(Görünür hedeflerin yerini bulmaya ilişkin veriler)
▼

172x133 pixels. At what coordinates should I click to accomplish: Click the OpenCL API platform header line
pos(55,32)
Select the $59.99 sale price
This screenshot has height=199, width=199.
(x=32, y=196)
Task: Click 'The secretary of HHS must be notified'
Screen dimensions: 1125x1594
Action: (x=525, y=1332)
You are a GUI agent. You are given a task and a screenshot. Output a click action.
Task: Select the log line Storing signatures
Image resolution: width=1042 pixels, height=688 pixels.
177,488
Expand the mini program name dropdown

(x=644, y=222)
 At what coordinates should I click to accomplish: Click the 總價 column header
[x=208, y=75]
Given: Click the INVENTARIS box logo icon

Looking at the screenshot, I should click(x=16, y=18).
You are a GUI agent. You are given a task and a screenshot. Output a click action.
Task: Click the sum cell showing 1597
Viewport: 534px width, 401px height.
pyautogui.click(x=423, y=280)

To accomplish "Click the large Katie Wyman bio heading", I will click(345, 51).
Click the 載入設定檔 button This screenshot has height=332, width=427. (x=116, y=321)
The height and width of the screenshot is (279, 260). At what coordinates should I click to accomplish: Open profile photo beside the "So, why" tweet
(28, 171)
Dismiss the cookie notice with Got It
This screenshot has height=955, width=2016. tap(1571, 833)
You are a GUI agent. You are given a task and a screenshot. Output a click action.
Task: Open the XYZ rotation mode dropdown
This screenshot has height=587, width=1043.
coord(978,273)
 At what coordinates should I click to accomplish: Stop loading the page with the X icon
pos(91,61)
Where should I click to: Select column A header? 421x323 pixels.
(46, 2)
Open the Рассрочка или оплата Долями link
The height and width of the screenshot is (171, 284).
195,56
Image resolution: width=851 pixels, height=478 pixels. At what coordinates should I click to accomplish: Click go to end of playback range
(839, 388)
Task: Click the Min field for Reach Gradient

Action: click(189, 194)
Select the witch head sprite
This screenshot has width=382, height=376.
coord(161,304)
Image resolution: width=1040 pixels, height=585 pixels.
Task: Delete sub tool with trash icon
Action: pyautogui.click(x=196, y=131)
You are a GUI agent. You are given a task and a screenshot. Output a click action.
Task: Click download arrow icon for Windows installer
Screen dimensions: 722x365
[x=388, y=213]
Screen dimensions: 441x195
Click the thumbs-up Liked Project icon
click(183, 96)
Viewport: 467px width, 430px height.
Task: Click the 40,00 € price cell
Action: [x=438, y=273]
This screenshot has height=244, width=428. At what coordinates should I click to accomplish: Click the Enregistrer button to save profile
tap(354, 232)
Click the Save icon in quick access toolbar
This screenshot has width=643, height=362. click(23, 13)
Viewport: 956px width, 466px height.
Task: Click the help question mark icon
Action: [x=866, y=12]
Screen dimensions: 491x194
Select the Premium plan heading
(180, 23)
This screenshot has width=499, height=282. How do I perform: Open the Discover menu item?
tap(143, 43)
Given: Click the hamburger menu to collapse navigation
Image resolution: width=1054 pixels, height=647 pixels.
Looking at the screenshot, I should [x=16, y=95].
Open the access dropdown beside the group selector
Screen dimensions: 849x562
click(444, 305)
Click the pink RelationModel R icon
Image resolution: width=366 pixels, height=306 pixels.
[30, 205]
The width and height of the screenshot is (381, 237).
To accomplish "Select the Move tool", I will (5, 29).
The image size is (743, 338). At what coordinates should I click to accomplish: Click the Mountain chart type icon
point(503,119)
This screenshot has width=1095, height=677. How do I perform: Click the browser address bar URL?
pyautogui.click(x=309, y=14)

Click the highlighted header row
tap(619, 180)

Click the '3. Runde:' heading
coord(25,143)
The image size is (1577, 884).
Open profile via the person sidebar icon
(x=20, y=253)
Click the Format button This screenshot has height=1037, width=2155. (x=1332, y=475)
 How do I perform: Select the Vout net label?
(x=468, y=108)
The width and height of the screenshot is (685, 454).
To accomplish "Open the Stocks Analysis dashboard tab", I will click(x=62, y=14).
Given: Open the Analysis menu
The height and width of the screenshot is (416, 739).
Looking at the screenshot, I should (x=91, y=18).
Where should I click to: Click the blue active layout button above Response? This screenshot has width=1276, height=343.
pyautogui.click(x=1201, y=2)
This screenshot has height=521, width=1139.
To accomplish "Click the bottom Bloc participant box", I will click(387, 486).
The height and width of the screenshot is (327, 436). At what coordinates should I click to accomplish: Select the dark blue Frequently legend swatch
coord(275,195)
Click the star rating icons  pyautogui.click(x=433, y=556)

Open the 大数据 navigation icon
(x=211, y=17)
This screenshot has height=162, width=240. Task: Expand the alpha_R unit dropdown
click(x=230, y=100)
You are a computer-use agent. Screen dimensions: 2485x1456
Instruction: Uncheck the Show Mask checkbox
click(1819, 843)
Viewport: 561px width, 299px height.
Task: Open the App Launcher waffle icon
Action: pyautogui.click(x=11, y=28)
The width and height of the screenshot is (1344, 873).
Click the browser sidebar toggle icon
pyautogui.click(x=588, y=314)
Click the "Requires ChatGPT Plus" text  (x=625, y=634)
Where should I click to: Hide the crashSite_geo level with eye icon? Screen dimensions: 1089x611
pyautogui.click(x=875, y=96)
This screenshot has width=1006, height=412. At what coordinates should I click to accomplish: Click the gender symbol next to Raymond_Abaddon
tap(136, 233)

▲

Sorun: Yukarıdaki kayıtların tüm satırlarını, her satır bir dize olacak şekilde JSON listesi olarak verin ve boş satırları dışarıda bırakın.

Alıştırma yanıtı:
[
  "172x133 pixels. At what coordinates should I click to accomplish: Click the OpenCL API platform header line",
  "pos(55,32)",
  "Select the $59.99 sale price",
  "This screenshot has height=199, width=199.",
  "(x=32, y=196)",
  "Task: Click 'The secretary of HHS must be notified'",
  "Screen dimensions: 1125x1594",
  "Action: (x=525, y=1332)",
  "You are a GUI agent. You are given a task and a screenshot. Output a click action.",
  "Task: Select the log line Storing signatures",
  "Image resolution: width=1042 pixels, height=688 pixels.",
  "177,488",
  "Expand the mini program name dropdown",
  "(x=644, y=222)",
  " At what coordinates should I click to accomplish: Click the 總價 column header",
  "[x=208, y=75]",
  "Given: Click the INVENTARIS box logo icon",
  "Looking at the screenshot, I should click(x=16, y=18).",
  "You are a GUI agent. You are given a task and a screenshot. Output a click action.",
  "Task: Click the sum cell showing 1597",
  "Viewport: 534px width, 401px height.",
  "pyautogui.click(x=423, y=280)",
  "To accomplish \"Click the large Katie Wyman bio heading\", I will click(345, 51).",
  "Click the 載入設定檔 button This screenshot has height=332, width=427. (x=116, y=321)",
  "The height and width of the screenshot is (279, 260). At what coordinates should I click to accomplish: Open profile photo beside the \"So, why\" tweet",
  "(28, 171)",
  "Dismiss the cookie notice with Got It",
  "This screenshot has height=955, width=2016. tap(1571, 833)",
  "You are a GUI agent. You are given a task and a screenshot. Output a click action.",
  "Task: Open the XYZ rotation mode dropdown",
  "This screenshot has height=587, width=1043.",
  "coord(978,273)",
  " At what coordinates should I click to accomplish: Stop loading the page with the X icon",
  "pos(91,61)",
  "Where should I click to: Select column A header? 421x323 pixels.",
  "(46, 2)",
  "Open the Рассрочка или оплата Долями link",
  "The height and width of the screenshot is (171, 284).",
  "195,56",
  "Image resolution: width=851 pixels, height=478 pixels. At what coordinates should I click to accomplish: Click go to end of playback range",
  "(839, 388)",
  "Task: Click the Min field for Reach Gradient",
  "Action: click(189, 194)",
  "Select the witch head sprite",
  "This screenshot has width=382, height=376.",
  "coord(161,304)",
  "Image resolution: width=1040 pixels, height=585 pixels.",
  "Task: Delete sub tool with trash icon",
  "Action: pyautogui.click(x=196, y=131)",
  "You are a GUI agent. You are given a task and a screenshot. Output a click action.",
  "Task: Click download arrow icon for Windows installer",
  "Screen dimensions: 722x365",
  "[x=388, y=213]",
  "Screen dimensions: 441x195",
  "Click the thumbs-up Liked Project icon",
  "click(183, 96)",
  "Viewport: 467px width, 430px height.",
  "Task: Click the 40,00 € price cell",
  "Action: [x=438, y=273]",
  "This screenshot has height=244, width=428. At what coordinates should I click to accomplish: Click the Enregistrer button to save profile",
  "tap(354, 232)",
  "Click the Save icon in quick access toolbar",
  "This screenshot has width=643, height=362. click(23, 13)",
  "Viewport: 956px width, 466px height.",
  "Task: Click the help question mark icon",
  "Action: [x=866, y=12]",
  "Screen dimensions: 491x194",
  "Select the Premium plan heading",
  "(180, 23)",
  "This screenshot has width=499, height=282. How do I perform: Open the Discover menu item?",
  "tap(143, 43)",
  "Given: Click the hamburger menu to collapse navigation",
  "Image resolution: width=1054 pixels, height=647 pixels.",
  "Looking at the screenshot, I should [x=16, y=95].",
  "Open the access dropdown beside the group selector",
  "Screen dimensions: 849x562",
  "click(444, 305)",
  "Click the pink RelationModel R icon",
  "Image resolution: width=366 pixels, height=306 pixels.",
  "[30, 205]",
  "The width and height of the screenshot is (381, 237).",
  "To accomplish \"Select the Move tool\", I will (5, 29).",
  "The image size is (743, 338). At what coordinates should I click to accomplish: Click the Mountain chart type icon",
  "point(503,119)",
  "This screenshot has width=1095, height=677. How do I perform: Click the browser address bar URL?",
  "pyautogui.click(x=309, y=14)",
  "Click the highlighted header row",
  "tap(619, 180)",
  "Click the '3. Runde:' heading",
  "coord(25,143)",
  "The image size is (1577, 884).",
  "Open profile via the person sidebar icon",
  "(x=20, y=253)",
  "Click the Format button This screenshot has height=1037, width=2155. (x=1332, y=475)",
  " How do I perform: Select the Vout net label?",
  "(x=468, y=108)",
  "The width and height of the screenshot is (685, 454).",
  "To accomplish \"Open the Stocks Analysis dashboard tab\", I will click(x=62, y=14).",
  "Given: Open the Analysis menu",
  "The height and width of the screenshot is (416, 739).",
  "Looking at the screenshot, I should (x=91, y=18).",
  "Where should I click to: Click the blue active layout button above Response? This screenshot has width=1276, height=343.",
  "pyautogui.click(x=1201, y=2)",
  "This screenshot has height=521, width=1139.",
  "To accomplish \"Click the bottom Bloc participant box\", I will click(387, 486).",
  "The height and width of the screenshot is (327, 436). At what coordinates should I click to accomplish: Select the dark blue Frequently legend swatch",
  "coord(275,195)",
  "Click the star rating icons  pyautogui.click(x=433, y=556)",
  "Open the 大数据 navigation icon",
  "(x=211, y=17)",
  "This screenshot has height=162, width=240. Task: Expand the alpha_R unit dropdown",
  "click(x=230, y=100)",
  "You are a computer-use agent. Screen dimensions: 2485x1456",
  "Instruction: Uncheck the Show Mask checkbox",
  "click(1819, 843)",
  "Viewport: 561px width, 299px height.",
  "Task: Open the App Launcher waffle icon",
  "Action: pyautogui.click(x=11, y=28)",
  "The width and height of the screenshot is (1344, 873).",
  "Click the browser sidebar toggle icon",
  "pyautogui.click(x=588, y=314)",
  "Click the \"Requires ChatGPT Plus\" text  (x=625, y=634)",
  "Where should I click to: Hide the crashSite_geo level with eye icon? Screen dimensions: 1089x611",
  "pyautogui.click(x=875, y=96)",
  "This screenshot has width=1006, height=412. At what coordinates should I click to accomplish: Click the gender symbol next to Raymond_Abaddon",
  "tap(136, 233)"
]